С этими мыслями-воспоминаниями я и про холод забыл, и про усталость, а лишь пыхтел, и шагал след в след за впереди идущими родителями, торившими дорогу по острову. Добравшись до пещерки, мы сделали остановку, сняли лыжи, разгребли у большого пня снег, посидели, доели с остывающим чаем бутерброды, и после спустились между камней вглубь. Помещение было теснее, чем летом, скорее от того, что мы были в зимних одеждах. Камни свода в некоторых местах отсутствовали, и через эти прогалы внутрь насыпался снег. От камней тянуло одиночеством и холодом, но внутренне я чувствовал, что здесь прожило не одно поколение людей. А их отсутствие навевало, даже не знаю почему, это чувство одиночества и какой-то невосполнимой потери. От света, падающего из потолочных дыр и выступающих камней внутри, на стенах пещеры вырисовывались причудливые образы животных. Но эти картинки не перебивали того всплывшего чувства уныния и безысходности.
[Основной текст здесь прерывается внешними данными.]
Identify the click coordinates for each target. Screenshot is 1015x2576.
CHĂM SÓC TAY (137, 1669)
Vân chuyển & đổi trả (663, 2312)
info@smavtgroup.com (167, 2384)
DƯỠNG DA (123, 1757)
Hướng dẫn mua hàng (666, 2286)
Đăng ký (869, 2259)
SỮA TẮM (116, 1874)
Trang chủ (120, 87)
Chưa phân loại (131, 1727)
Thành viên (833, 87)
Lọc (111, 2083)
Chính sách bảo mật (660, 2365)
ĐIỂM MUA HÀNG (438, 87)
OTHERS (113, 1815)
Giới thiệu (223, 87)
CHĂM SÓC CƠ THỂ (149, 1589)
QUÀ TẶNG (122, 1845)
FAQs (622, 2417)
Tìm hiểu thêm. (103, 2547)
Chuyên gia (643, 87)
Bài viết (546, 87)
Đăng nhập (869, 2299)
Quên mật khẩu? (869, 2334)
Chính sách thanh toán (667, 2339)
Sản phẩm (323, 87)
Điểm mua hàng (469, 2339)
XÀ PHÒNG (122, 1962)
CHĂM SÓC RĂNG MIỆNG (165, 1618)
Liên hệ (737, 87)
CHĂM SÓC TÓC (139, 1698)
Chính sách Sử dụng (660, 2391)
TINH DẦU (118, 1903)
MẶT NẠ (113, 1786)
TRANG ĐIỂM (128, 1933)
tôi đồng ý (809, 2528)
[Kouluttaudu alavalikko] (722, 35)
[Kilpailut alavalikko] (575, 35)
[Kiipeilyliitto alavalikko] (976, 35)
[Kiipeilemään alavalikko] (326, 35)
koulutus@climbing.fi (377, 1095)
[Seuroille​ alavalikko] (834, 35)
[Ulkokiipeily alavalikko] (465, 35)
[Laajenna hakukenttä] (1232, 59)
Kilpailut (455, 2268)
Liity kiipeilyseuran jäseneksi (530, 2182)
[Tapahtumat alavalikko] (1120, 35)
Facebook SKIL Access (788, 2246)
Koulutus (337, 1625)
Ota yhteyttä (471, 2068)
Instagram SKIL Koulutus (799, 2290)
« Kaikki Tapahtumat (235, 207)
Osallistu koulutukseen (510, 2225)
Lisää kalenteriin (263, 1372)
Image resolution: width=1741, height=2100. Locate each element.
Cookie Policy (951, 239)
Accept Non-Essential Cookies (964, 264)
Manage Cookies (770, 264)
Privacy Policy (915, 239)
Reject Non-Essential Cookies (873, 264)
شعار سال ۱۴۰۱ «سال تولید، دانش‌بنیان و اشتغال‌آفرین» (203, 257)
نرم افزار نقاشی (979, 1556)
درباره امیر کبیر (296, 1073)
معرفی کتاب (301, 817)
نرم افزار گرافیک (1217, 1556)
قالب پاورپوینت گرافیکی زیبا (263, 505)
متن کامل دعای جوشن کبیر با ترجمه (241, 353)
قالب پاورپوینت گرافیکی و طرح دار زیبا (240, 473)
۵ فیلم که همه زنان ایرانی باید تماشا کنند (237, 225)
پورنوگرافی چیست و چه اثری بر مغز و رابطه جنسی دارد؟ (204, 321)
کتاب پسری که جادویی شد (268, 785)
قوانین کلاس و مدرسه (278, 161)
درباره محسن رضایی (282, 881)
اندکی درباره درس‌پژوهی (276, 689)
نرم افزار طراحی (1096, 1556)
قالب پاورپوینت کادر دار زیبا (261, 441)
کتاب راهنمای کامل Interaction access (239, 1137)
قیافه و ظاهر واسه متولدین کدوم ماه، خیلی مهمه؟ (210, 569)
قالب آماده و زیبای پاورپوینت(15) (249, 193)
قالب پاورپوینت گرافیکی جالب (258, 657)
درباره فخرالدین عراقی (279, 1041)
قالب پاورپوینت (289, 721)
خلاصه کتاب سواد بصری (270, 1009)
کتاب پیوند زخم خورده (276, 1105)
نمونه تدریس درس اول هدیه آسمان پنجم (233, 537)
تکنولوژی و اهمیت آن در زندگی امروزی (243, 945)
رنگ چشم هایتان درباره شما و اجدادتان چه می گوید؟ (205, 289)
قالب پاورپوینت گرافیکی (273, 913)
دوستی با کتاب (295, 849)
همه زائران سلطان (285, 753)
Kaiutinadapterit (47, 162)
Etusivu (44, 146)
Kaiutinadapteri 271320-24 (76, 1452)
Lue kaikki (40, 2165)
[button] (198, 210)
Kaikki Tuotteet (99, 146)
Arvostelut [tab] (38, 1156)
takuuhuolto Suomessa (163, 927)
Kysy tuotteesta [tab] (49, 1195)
Я вылез из пещерки на солнечный свет, и сразу немного полегчало на сердце. Продираясь через снег, пошел в сторону невысокого скального выступа. Он был совсем недалеко, но высокий снег сильно затруднял движение. Несколько раз я ногами попадал в какие-то расселины между камнями под снегом, в которых стопы застревали, но я упорно карабкался вверх. Спустя несколько минут я добрался до верхней точки, разгреб снег по сторонам и сел отдышаться. Яркий солнечный диск уже прошел точку зенита и медленно начинал опускаться к макушкам сосен, ближе к Липовой горе. Я на несколько мгновений замер и прислушался к стуку своего сердца. Оно, как ни странно, быстро успокоилось после интенсивного подъема и сейчас билось уверенно, создавало мощные толчки, как будто его подключили к дополнительному источнику питания. Накатывающая волна непонятного чувства захлестнула. Создавалось впечатление, что я превратился в своего рода проводник, кусочек медной проволоки, замкнувшей землю и небо. Как будто через меня прошел такой сильный разряд, что я вот-вот потеряю сознание. Нахлынувшее тепло начало подниматься от кончиков пальцев ног и, как сосуд, наполнять тело чем-то ярко голубым снизу вверх, и навстречу ему из макушки устремился поток с золотистым сиянием сверху вниз. Встреча потоков произошла, по ощущениям, в районе сердца, образовывая круговорот.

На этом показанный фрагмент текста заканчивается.